Bad enough as news on the external front is for China – a country with excess savings is not going to welcome a significant rise in US household savings – news on the domestic front isn’t any better. The decline in US consumption was supposed to be mitigated by a fiscally-derived boost in Chinese consumption, but economists are increasingly skeptical about the ultimate demand effect of the RMB 4 trillion fiscal package announced last Sunday. It seems that only about one-quarter of this represents real new fiscal expenditures. The rest is supposed to come from banks, companies, and municipal government spending, even though it seems pretty certain that one of the municipalities’ major sources of revenues, land sales (which account for over 30% of municipal revenues) is likely to decline sharply. The great fiscal package seems to have been more smoke than fire.

As a demonstration of how difficult municipal land sales might be, Friday’s South China Morning Post had an article with the following example of how policy-makers continue to hope that the miracle of leverage will boost demand:

The Shenzhen municipal government will allow the winning bidder at a land auction to be held later this month to pay for the development site in three installments in an attempt to lure cash-strapped developers back to its auction hall.

The extended repayment period will allow the winning developer to complete the land purchase payment in about six months compared with the current requirement of five days. Analysts said the move was aimed at easing the financing problems confronting developers and has followed the withdrawal from auction of a number of government sites this year because of the absence of bidders. Only eight of the 28 government sites offered for sale in the first eight months of the year were sold as lenders imposed tighter credit terms on developers.

Meanwhile, and not coincidently, bank regulators are warning that non-performing loans are rising, although they have been less than clear on the extent of the problem. An article in today’s Bloomberg reports the following:

Chinese banks face rising bad loans and narrowing profit margins as the central bank cuts interest rates to boost expansion in the world’s fourth-largest economy, the banking regulator said. Lenders may suffer further losses on their overseas assets as the global financial crisis remains “far from over,” China Banking Regulatory Commission Vice Chairman Jiang Dingzhi told a financial forum in Beijing today.

…“Bad loans are already showing an upward trend, especially in the property market where the mortgage default risk is growing at an accelerating pace,” Jiang said, without elaborating. “We can’t take this light-heartedly.”

The reference to losses on overseas assets is a little funny (and perhaps characteristic) since the real problem is likely to be domestic assets, especially since regulators have assured us several times that exposure to foreign assets is so low among Chinese banks that even a catastrophic collapse in foreign asset prices wouldn’t hurt the banks directly. The article goes on to say:

China’s banking system remains “in good health” with all major indicators at their best levels ever, Jiang said.
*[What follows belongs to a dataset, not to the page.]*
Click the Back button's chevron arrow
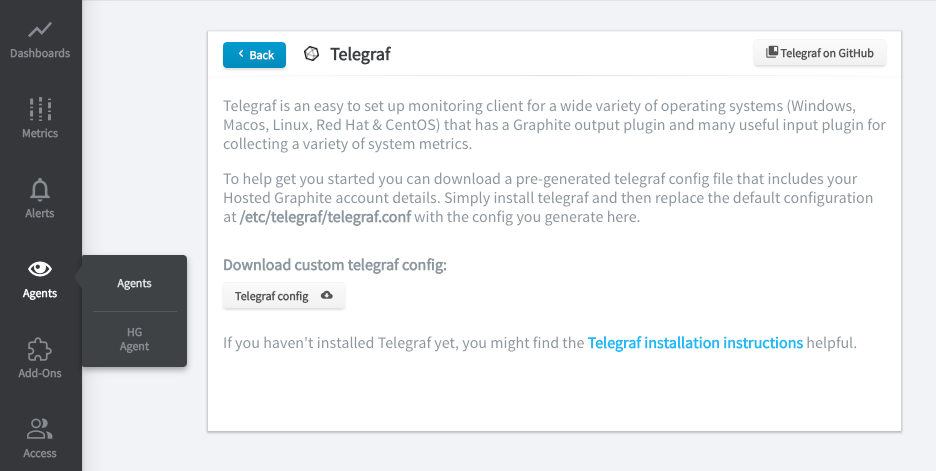 coord(241,54)
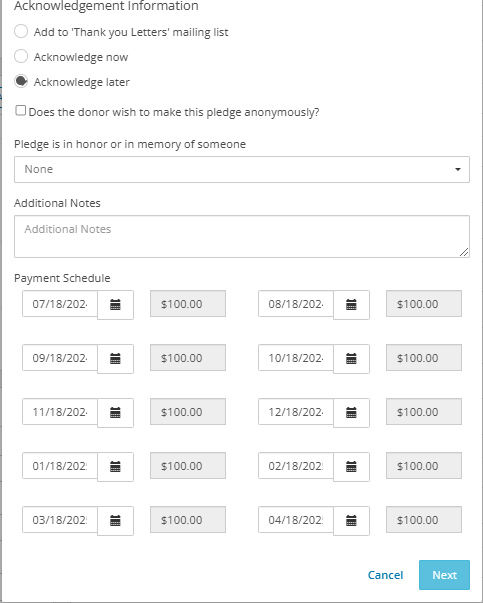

Banks’ total assets, 59.3 trillion yuan at the end of September, were five times the level of 10 years ago when the Asian financial crisis happened, he added.

Call me a pessimist, but if NPLs are rising I wouldn’t consider a good thing the fact that total assets are five times as high today as they were during the last crisis. China’s GDP has grown roughly 2.5 times since then, suggesting that every percentage point increase in NPLs is twice as costly in terms of a government bailout today than it was ten years ago. In this environment smaller balance sheets are better.

To turn to something a little weightier and more abstract, I have been re-reading Keynes and the history of the Great Depression – most particularly about the global balance of payments in the 1920s and 1930s – to get a better understanding of the current mess. I am not trying to suggest that we are likely to repeat the 1930s, but it certainly seems that the imbalances that led up to the current crisis were in many ways similar to the imbalances of the 1920s – with a few countries, dominated by one very large one, running massive current account surpluses and accumulating, in the process, rapidly growing central bank reserves. In both cases the main current account surplus countries financed the current account deficit countries with capital exports (this is just a truism – surplus countries always export capital to deficit countries except to the extent deficit countries can draw down reserves).

In the 1920s excess and rising capacity in the US could be exported, mostly to Europe, while massive foreign bond issues floated by foreign countries in New York permitted countries to run large deficits, but as the US continued investing in and increasing capacity without increasing domestic demand quickly enough, it was inevitable that something eventually had to adjust. The financial crisis of 1929-31 was part of that adjustment process, and it was not just the stock market that fell – bond markets collapsed and bonds issued by foreign borrowers were among those that fell the most. This, of course, made it impossible for all but the most credit-worthy foreigners to continue raising money, and by effectively cutting off funding for the current account deficit countries, it eliminated their ability to absorb excess US capacity.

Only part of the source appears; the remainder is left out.